Tyler VawserTyler Vawser

Can We Measure What Matters?

November 05, 2024

Every November, I challenge myself by selecting and reading books that I would typically avoid—whether it’s a genre I avoid or an author or topic that I disagree with. This practice has been enlightening, albeit occasionally frustrating, especially when faced with a book that is more difficult than I expected. (I strongly encourage you to make this an annual tradition, even if it’s as simple as reading one article or opinion piece.)

While searching for this year’s books, I posed a question to myself: “What topic would I rather NOT write about in our Team Letter? What should we all be thinking about more right now?”

The answer: the significance of metrics in marketing and how we measure our work.

This letter addresses my stance against letting metrics dictate our team’s decisions, juxtaposed with the need to evaluate and quantify our efforts. If that’s not confusing enough, keep reading.

First, the danger of metrics and why I typically avoid metrics for our team:

The Cobra Effect:

In colonial India, British officials in Delhi offered a cash reward for each dead cobra, aiming to reduce their population. However, locals began breeding cobras for profit, ultimately leading to a surge in the cobra population when the program was terminated.

Lesson: Metrics can trigger unintended consequences due to misaligned incentives.

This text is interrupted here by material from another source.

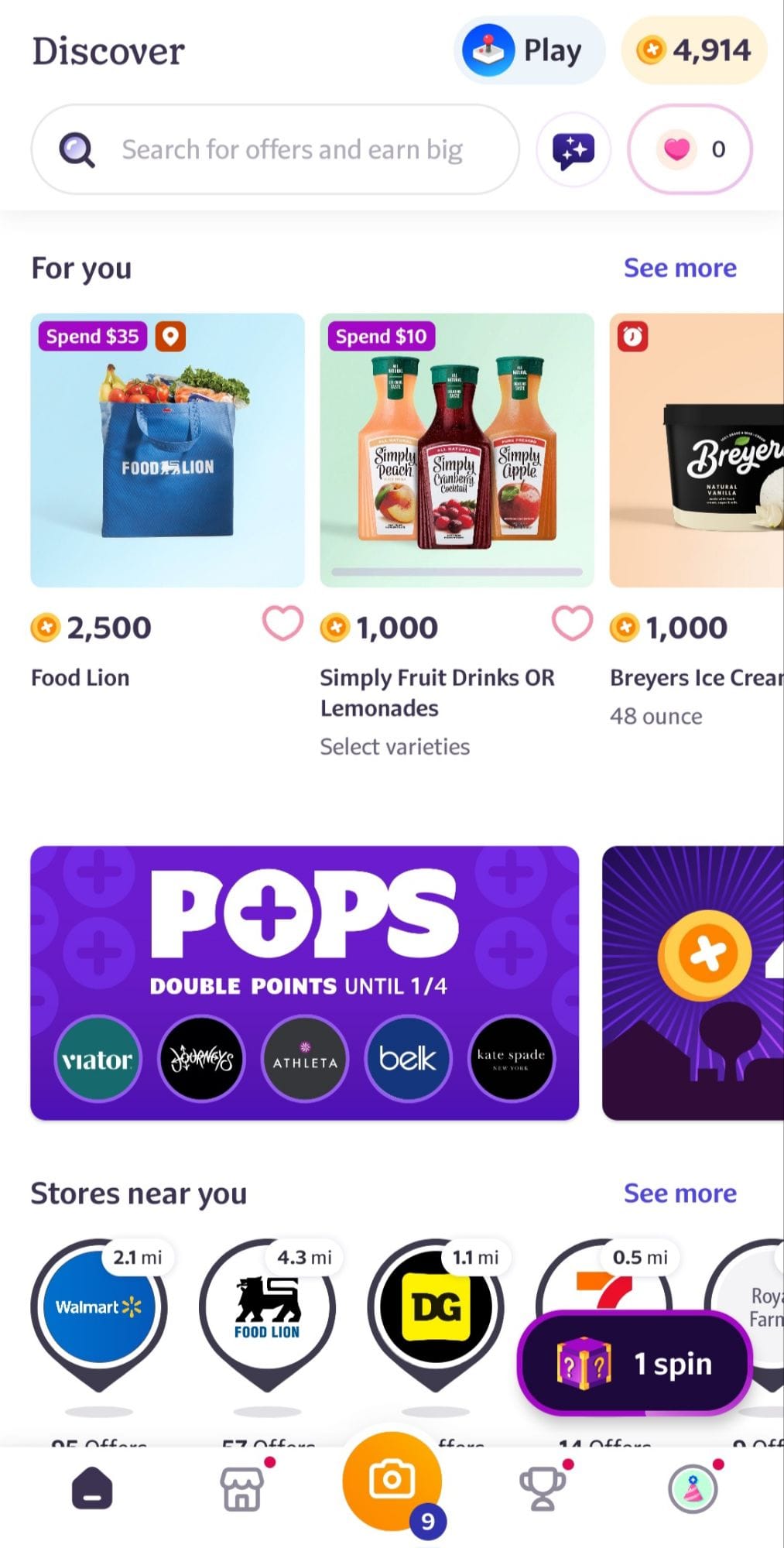This screenshot has width=784, height=1548.
Task: Open the POPS double points banner
Action: point(304,983)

Soviet Nail Factory Metrics:

In the Soviet Union, nail factories prioritized producing a vast quantity of small nails to meet a production quota. Altering the metric to nail weight inadvertently resulted in the production of heavy, unusable nails.

Lesson: Focusing solely on a specific metric may undermine the intended goal, emphasizing the importance of capturing what truly matters.

A/B Tests:

Lars Lofgren is an exceptional marketer. He was early at KISSmetrics and later helped grow IWT (Ramit Sethi’s company). He’s one of the smartest marketers I know; one time we were having coffee in NYC and he told me about his approach to A/B tests.

At the time, I was at Sticker Mule where we ran “big and meaningful” A/B tests. In short, he said three things: 1) the control stands, 2) you have to wait longer than you think to pick a winner and 3) you need 99% statistical significance. Soon after that conversation he published this article: My 7 Rules for A/B Testing That Triple Conversion Rates (if you’re on the Growth team, this is required reading!). In short, Lars showed me that metrics need time and without it, the data often tells a different, inaccurate story.

Lesson: Without the right guardrails, you can inadvertently pick the wrong choice while thinking you were right. Data can be misleading if not understood in the proper context or proper timeline.

Second, metrics have a place (or learning to prove myself wrong):

Let’s use this quote as a thought experiment: “If you can’t measure it, you can’t improve it.”

We have to ask ourselves:

  • What do we want to improve?
  • What matters most in our work?
  • What is our team’s contribution to Apptegy?

Now, let’s work that backward (based on the previous team letter):

  1. Our team’s objective or contribution to Apptegy is to “make sales easier” and “hold a conversation with the entire K-12 market.”

  2. What matters most in our work is to “get and keep attention, establish trust and credibility, make the complex simple and accessible, and, most importantly, persuade someone to take action.”

  3. Now, what do we want to improve?

That’s where I want each team and person to spend some time thinking and writing. The last few letters have been intended for you to read and think. This one is more typical work.

Your task is to:

  • Block off 35 minutes to ask yourself what do you and your team want to improve next year.
  • Come up with at least 5 and no more than 10.
  • Check your list against what you think is most important in your work: your unique contribution, objectives, and what matters most.

As you do, don’t forget about our contribution to Apptegy and what matters most in our work. Start by listing out all the things you want to improve (don’t worry about measuring it, yet). Then, as a team, I want us to all talk about what we came up with to discuss how (or if) we can measure those over the course of the next year.

I’m doing the same and my hope is that I can prove myself wrong and find a way to measure what matters most and make meaningful improvements over the coming months and years.

We’ll meet on Tuesday, November 12th to discuss what each person and team creates.

I’ll end on this quote, from the great marketer Seth Godin, “Just because something is easy to measure doesn’t mean it’s important.”

However, the inverse isn’t always true: just because something is important doesn’t mean you cannot measure it. Keep that in mind as you think and write out your areas to improve.


P.S. I haven’t selected my books yet so if you think of something I wouldn’t like or a viewpoint I should consider but am unlikely to read on my own, I’m all ears.

P.P.S. If you haven’t read it, read Alchemy by Rory Sutherland or watch his TED Talk again or watch this other (very similar) TED talk.